MADE-01 is completed and was a dose escalation study in patients with acute decompensated heart failure. Pharmacokinetics (PK), tolerability and safety variables have been evaluated following three different doses administered as a one hour intravenous (IV) infusion of MP3167. 21 patients were recruited (3 patients at 12.5ng/kg/min for 60 minutes; a further 3 at 25; 6 at 50, 6 at 100 and 3 controls). MP3167 was well tolerated, and all infusions were administered as planned. Arterial blood pressure was well maintained with no adverse haemodynamic effects noted. Adverse events were mild and not considered to be related to study drug.

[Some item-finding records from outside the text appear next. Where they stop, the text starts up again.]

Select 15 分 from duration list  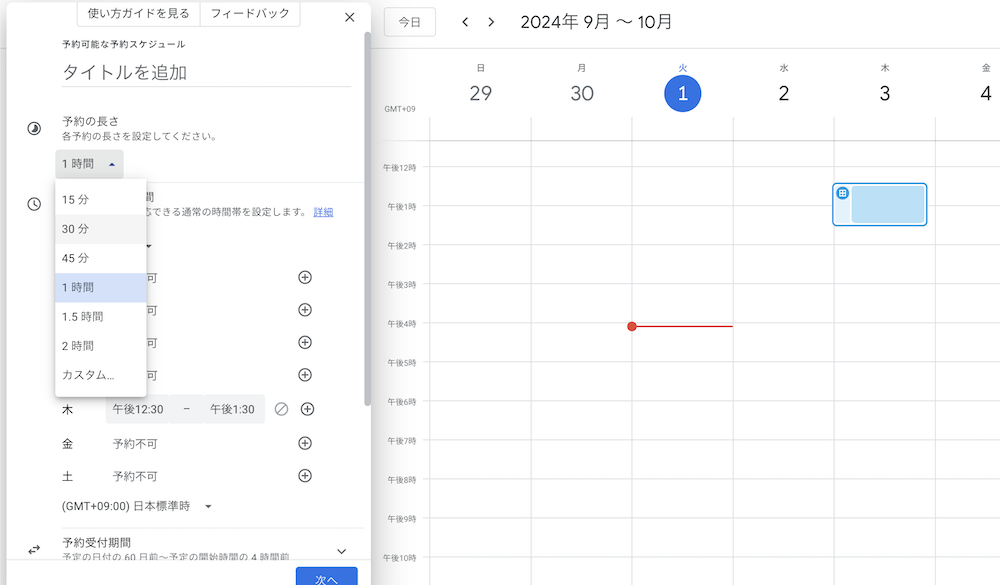point(76,200)
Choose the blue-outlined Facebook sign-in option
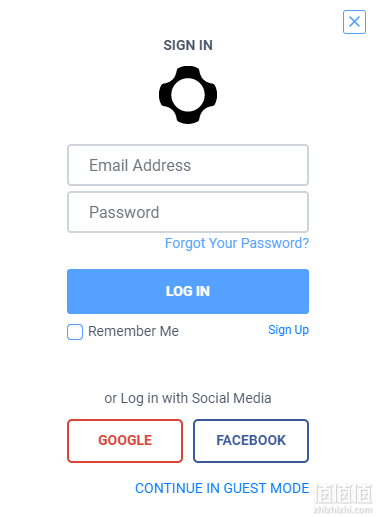This screenshot has width=376, height=517. (251, 441)
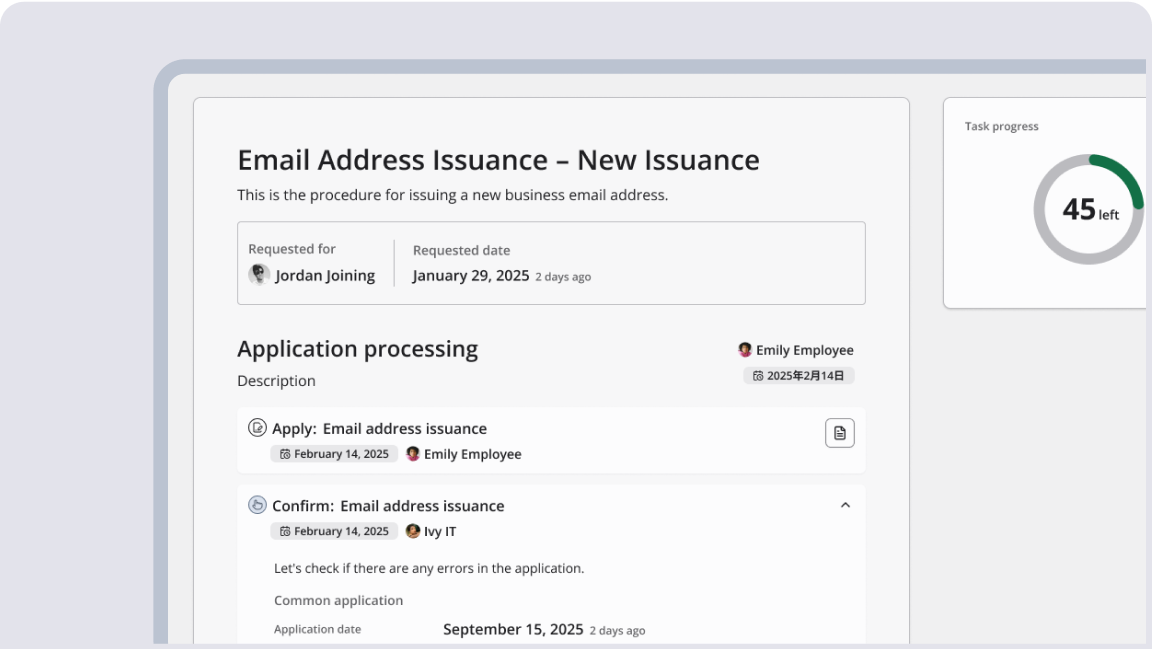Open the Application processing section heading

357,348
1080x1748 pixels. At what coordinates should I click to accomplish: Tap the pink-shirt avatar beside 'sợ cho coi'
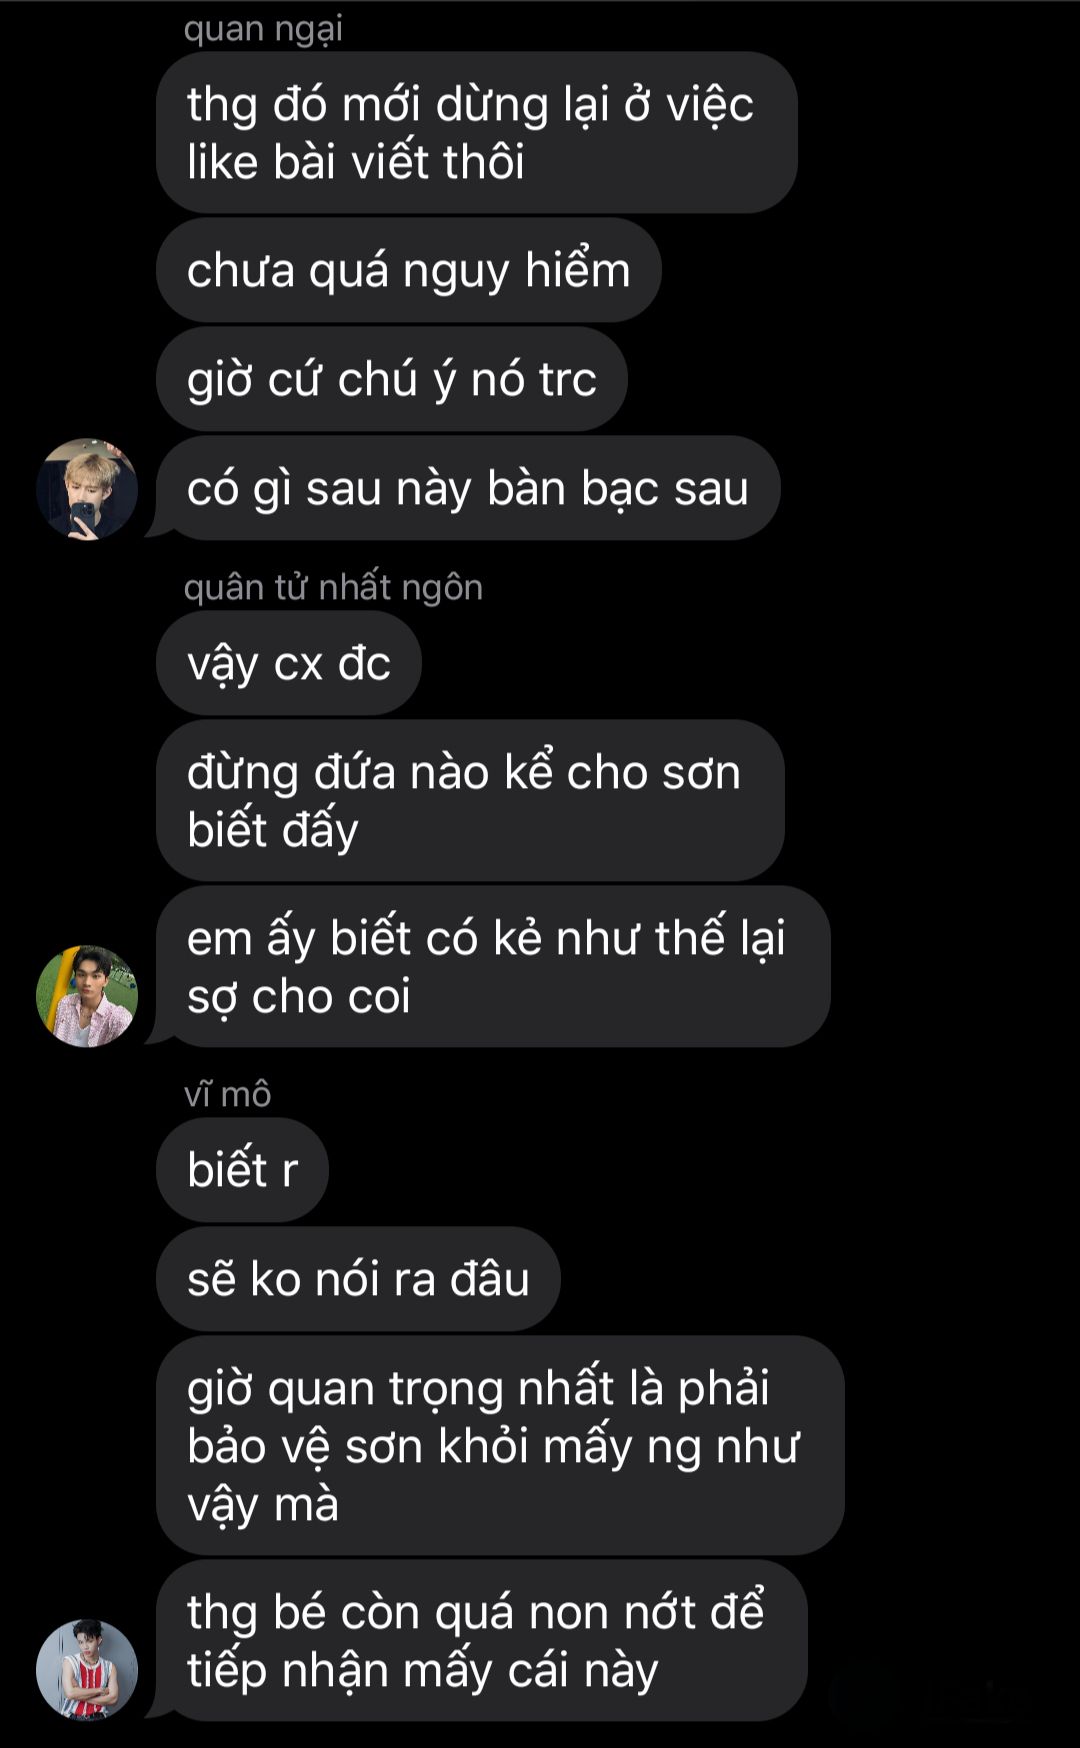coord(87,996)
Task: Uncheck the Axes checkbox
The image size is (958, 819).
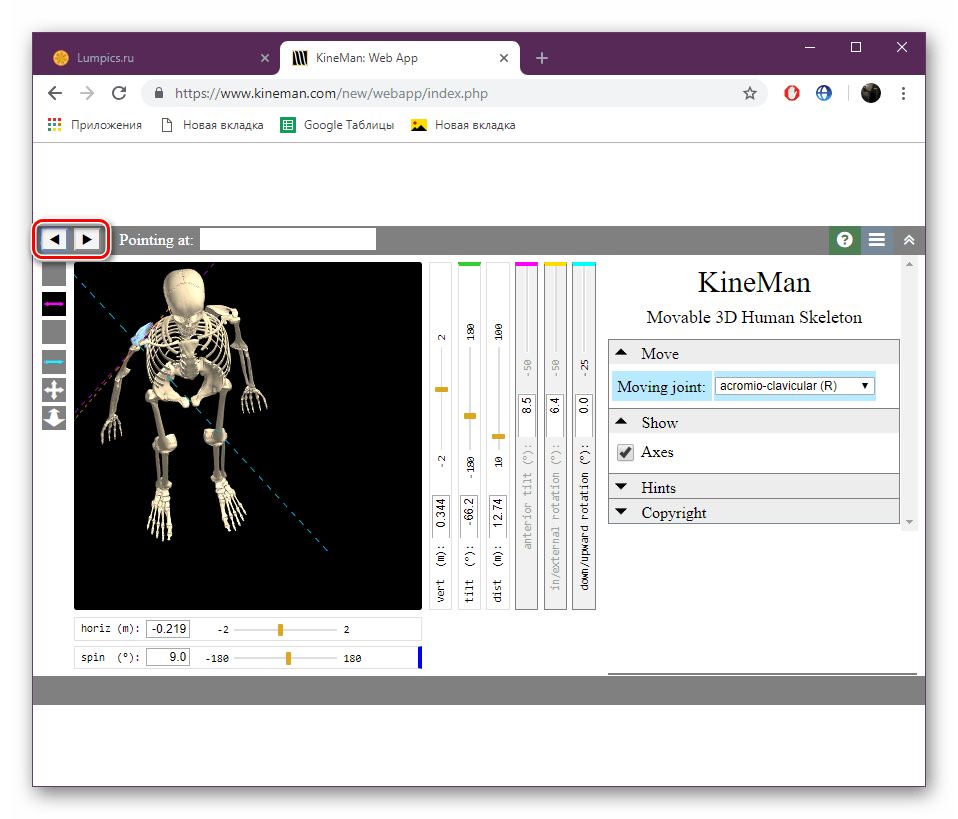Action: point(626,452)
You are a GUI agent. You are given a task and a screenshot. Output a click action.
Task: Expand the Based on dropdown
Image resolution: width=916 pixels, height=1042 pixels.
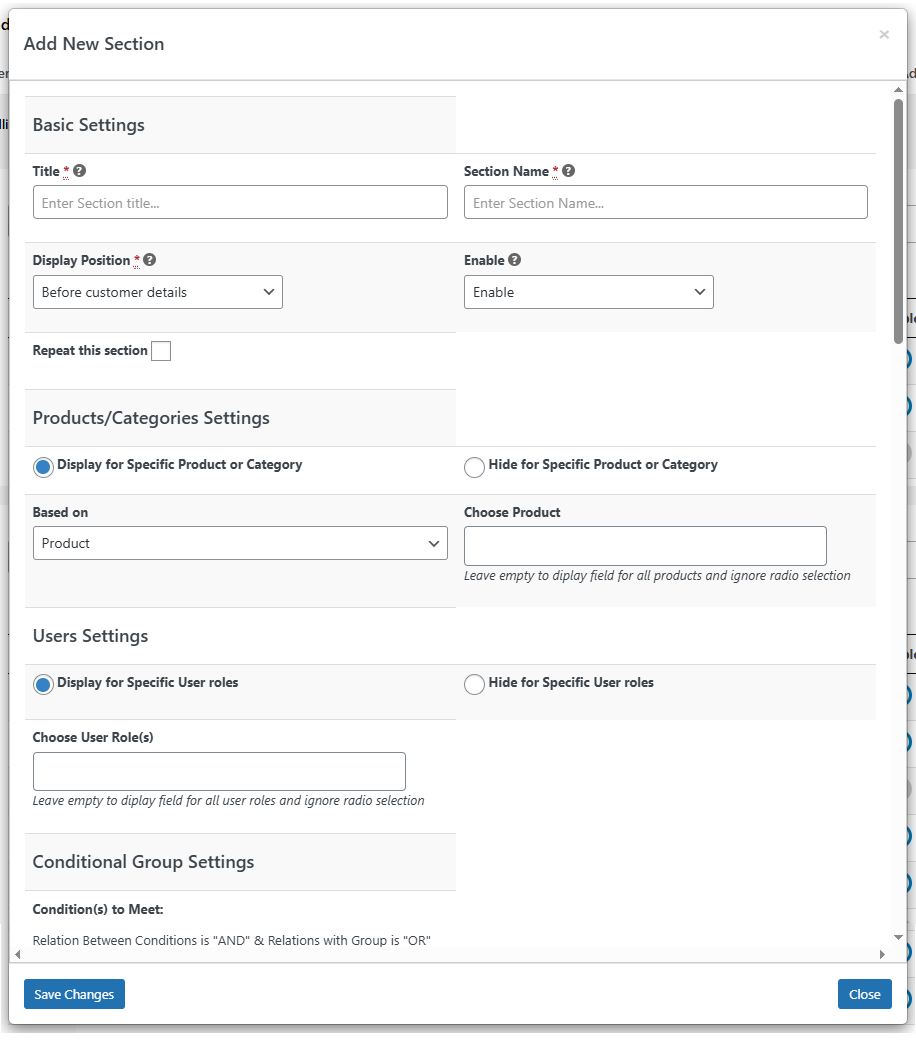240,543
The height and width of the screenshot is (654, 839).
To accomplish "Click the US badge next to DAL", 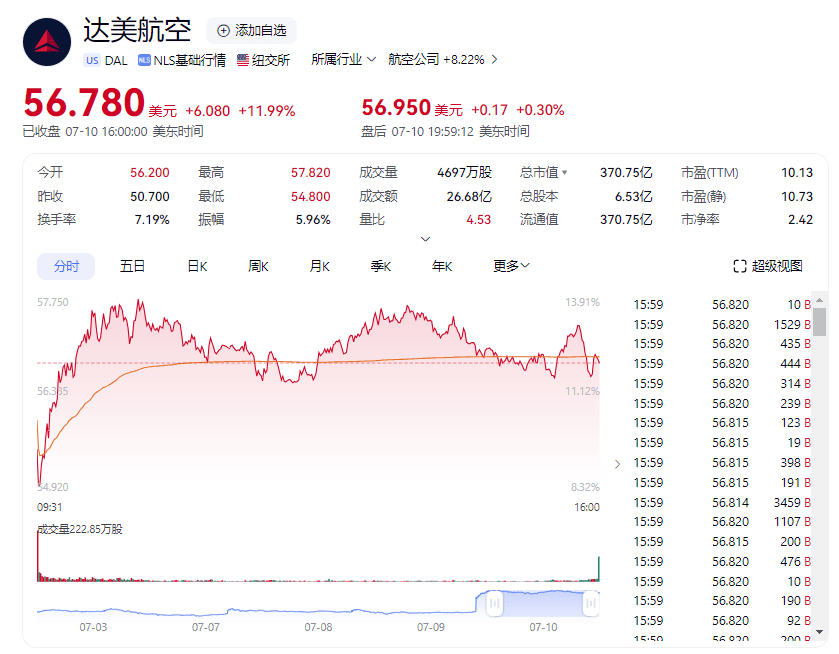I will pyautogui.click(x=91, y=60).
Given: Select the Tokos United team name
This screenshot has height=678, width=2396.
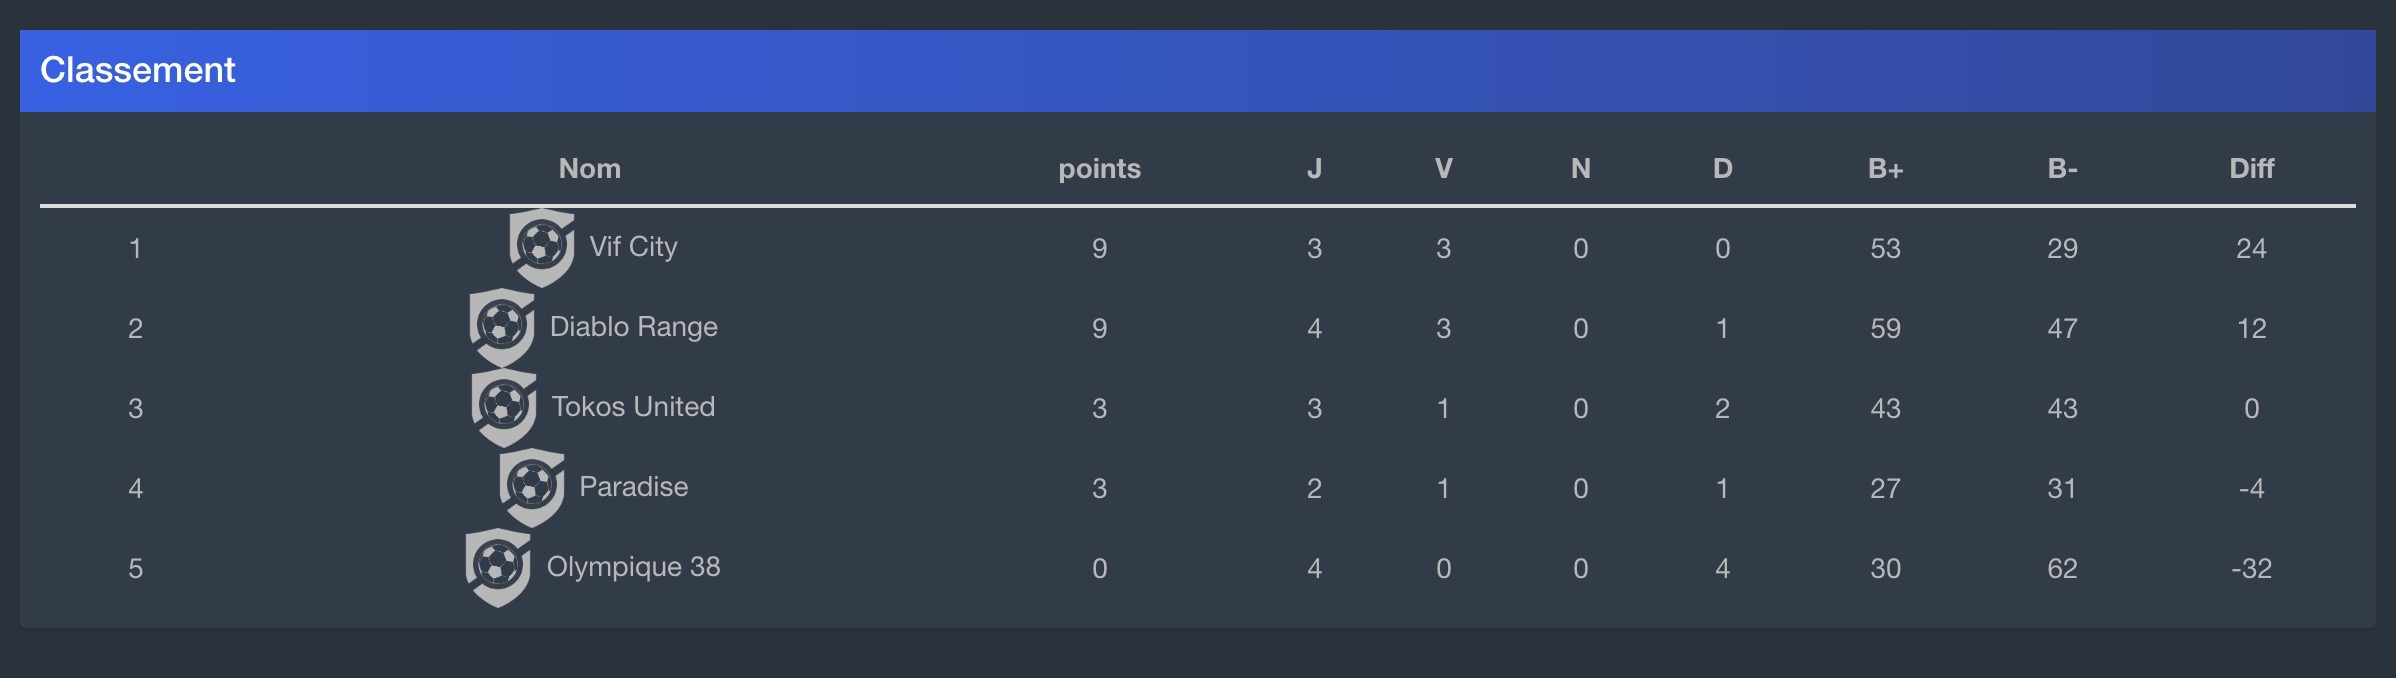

MADE-02 was designed to examine, for the first time in humans, the pharmacokinetics and pharmacodynamics of subcutaneously administered MP3167 in stable patients with chronic heart failure and moderate renal impairment. The study was designed as an open, within-patient dose escalation, adaptive study. A lead group of 2 patients received a single bolus dose of 250 mg on day 1 and a subcutaneous bolus of 500 mg on day 2. Following review of pharmacokinetic and safety data, a further 6 patients received the same doses. Data collected on 16 treatments showed no adverse events. Bio-availability was calculated at 26%. This data allowed the design of MADE 03.
MADE-03 was a phase I safety study for subcutaneous delivery, designed to administer MP3167 to a target steady state (Css) level. 18 patients with 2 sentinels were treated. PK analysis with pharmacodynamic parameters showed no adverse effects on any parameters measured, including cardiac and renal performance, despite a significant overshooting of the target.